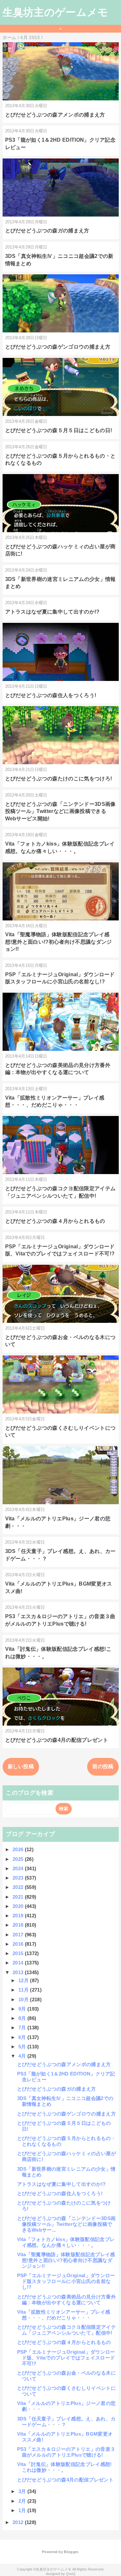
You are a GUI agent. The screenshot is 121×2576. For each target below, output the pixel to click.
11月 (24, 1990)
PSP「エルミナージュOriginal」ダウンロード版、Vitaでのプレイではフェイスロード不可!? (66, 2357)
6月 (22, 2037)
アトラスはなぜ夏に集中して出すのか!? (52, 611)
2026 (19, 1849)
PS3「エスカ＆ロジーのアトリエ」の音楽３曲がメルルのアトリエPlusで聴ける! (66, 2452)
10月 (24, 1999)
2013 (19, 1972)
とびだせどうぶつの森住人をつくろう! (50, 695)
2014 (19, 1962)
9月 (22, 2009)
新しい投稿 (21, 1766)
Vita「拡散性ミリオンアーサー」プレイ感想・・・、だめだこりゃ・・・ (63, 2314)
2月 (22, 2501)
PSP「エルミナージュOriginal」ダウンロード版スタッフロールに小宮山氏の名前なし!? (66, 2281)
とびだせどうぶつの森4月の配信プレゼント (56, 1740)
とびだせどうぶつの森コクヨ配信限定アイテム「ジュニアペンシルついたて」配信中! (66, 2330)
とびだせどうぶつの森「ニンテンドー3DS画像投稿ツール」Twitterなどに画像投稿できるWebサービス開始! (60, 811)
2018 (19, 1925)
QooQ (71, 2574)
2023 (19, 1878)
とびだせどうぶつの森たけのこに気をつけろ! (58, 778)
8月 (22, 2018)
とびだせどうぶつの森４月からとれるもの (55, 1221)
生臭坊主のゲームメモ (55, 12)
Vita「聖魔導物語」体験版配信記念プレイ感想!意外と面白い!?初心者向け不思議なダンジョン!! (58, 942)
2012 (19, 2522)
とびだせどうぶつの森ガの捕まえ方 (47, 230)
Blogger (71, 2552)
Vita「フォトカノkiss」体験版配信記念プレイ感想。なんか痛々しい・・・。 (66, 2242)
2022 (19, 1887)
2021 (19, 1897)
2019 (19, 1915)
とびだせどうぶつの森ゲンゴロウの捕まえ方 (57, 347)
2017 (19, 1934)
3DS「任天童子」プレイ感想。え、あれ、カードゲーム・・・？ (66, 2421)
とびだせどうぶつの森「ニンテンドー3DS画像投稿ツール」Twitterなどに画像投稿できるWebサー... (66, 2224)
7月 (22, 2027)
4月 (22, 2056)
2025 (19, 1859)
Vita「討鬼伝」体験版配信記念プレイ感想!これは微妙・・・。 (64, 2467)
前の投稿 (102, 1766)
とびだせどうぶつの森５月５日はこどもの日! (58, 430)
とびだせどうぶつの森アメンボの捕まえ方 (55, 114)
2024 (19, 1868)
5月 (22, 2046)
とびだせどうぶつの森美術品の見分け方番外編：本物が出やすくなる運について (66, 2299)
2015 (19, 1953)
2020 (19, 1906)
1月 (22, 2510)
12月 (24, 1980)
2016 (19, 1944)
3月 (22, 2491)
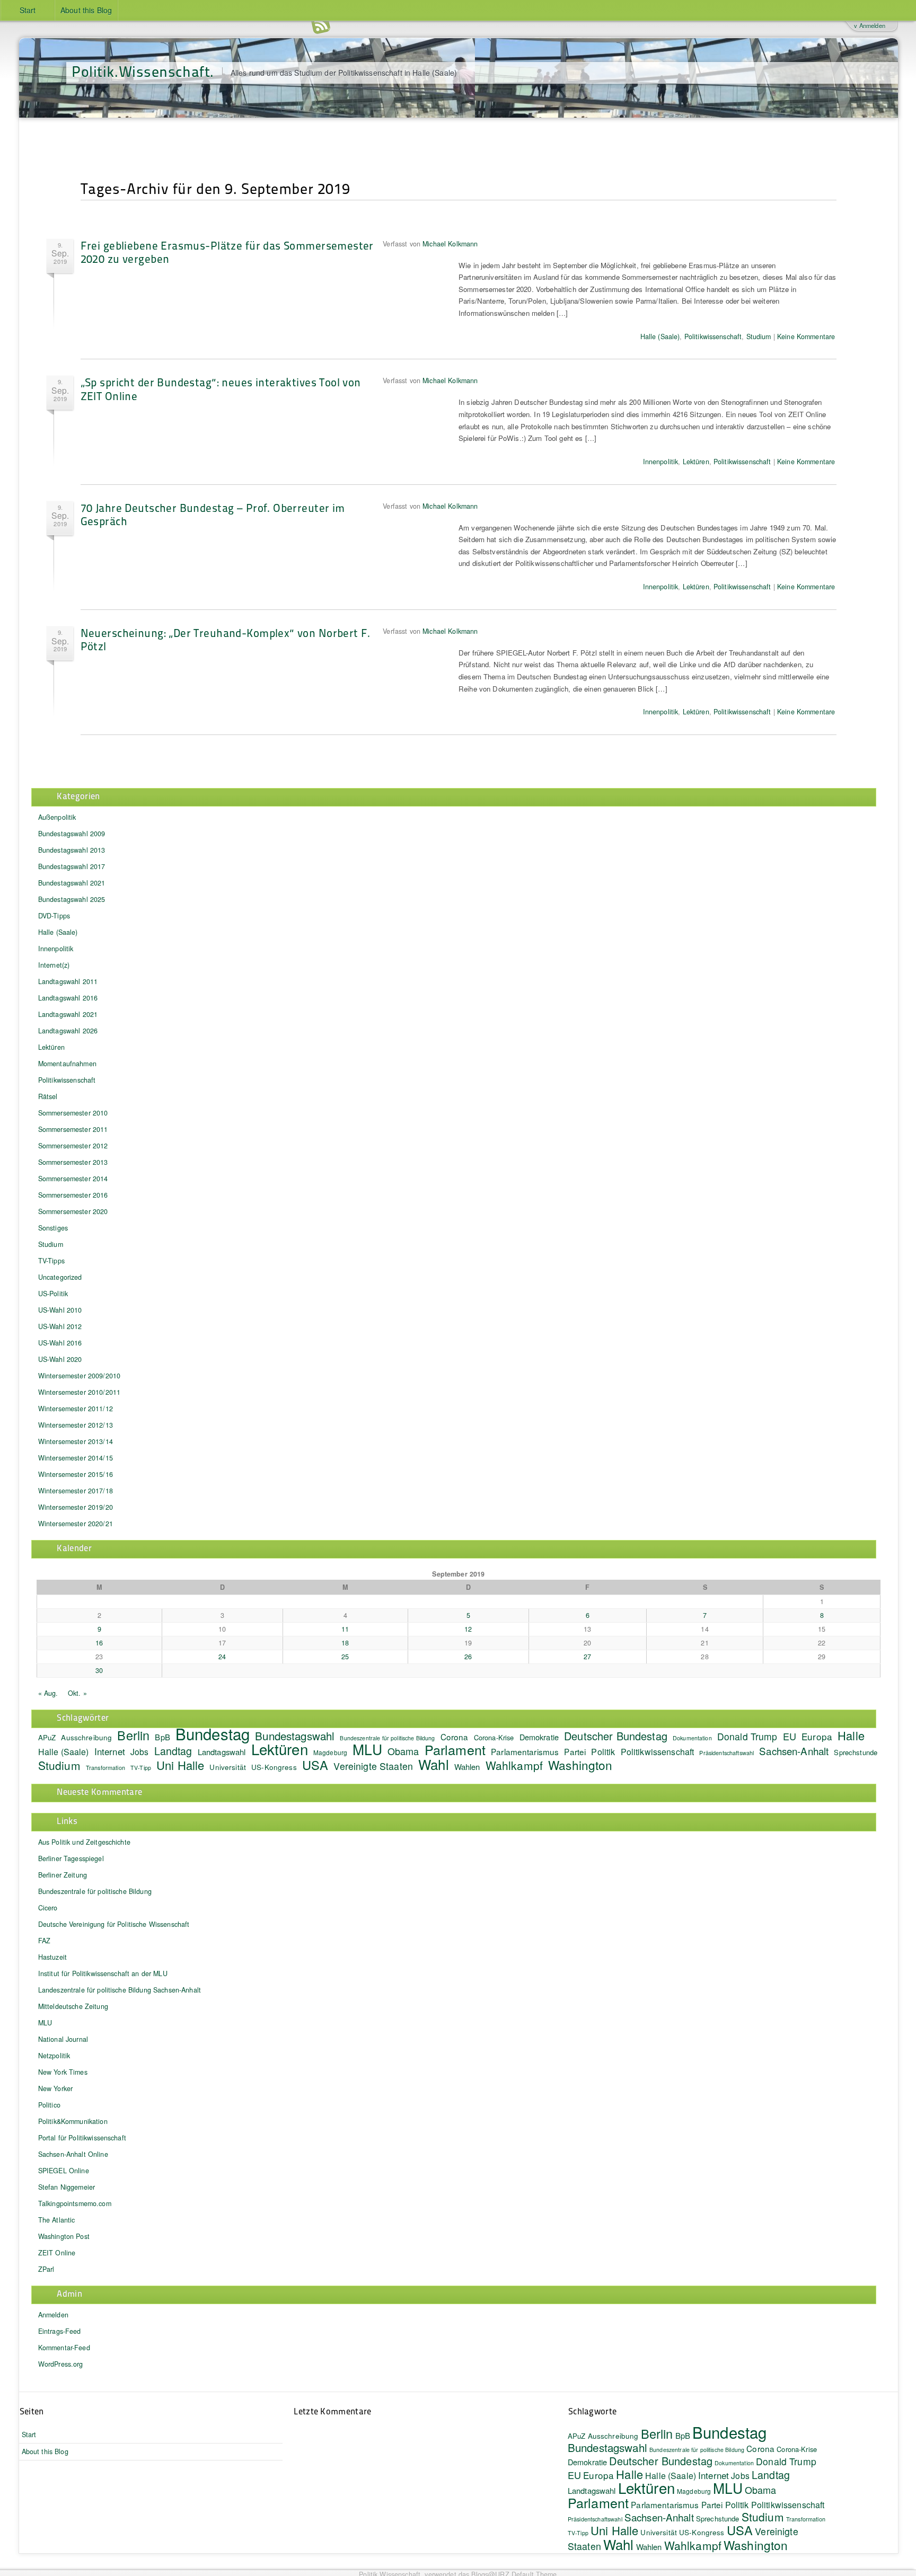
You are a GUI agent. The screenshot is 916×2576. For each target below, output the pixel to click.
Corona (455, 1736)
= = = = = = =
Exercise :: Lines containing the word "below" are to be pulled from the records and copied.

Task answer ::
You are a GUI agent. The screenshot is 121×2576. For each target below, output the pixel to click.
You are a GUI agent. The screenshot is 916×2576. For each target below, output the pixel to click.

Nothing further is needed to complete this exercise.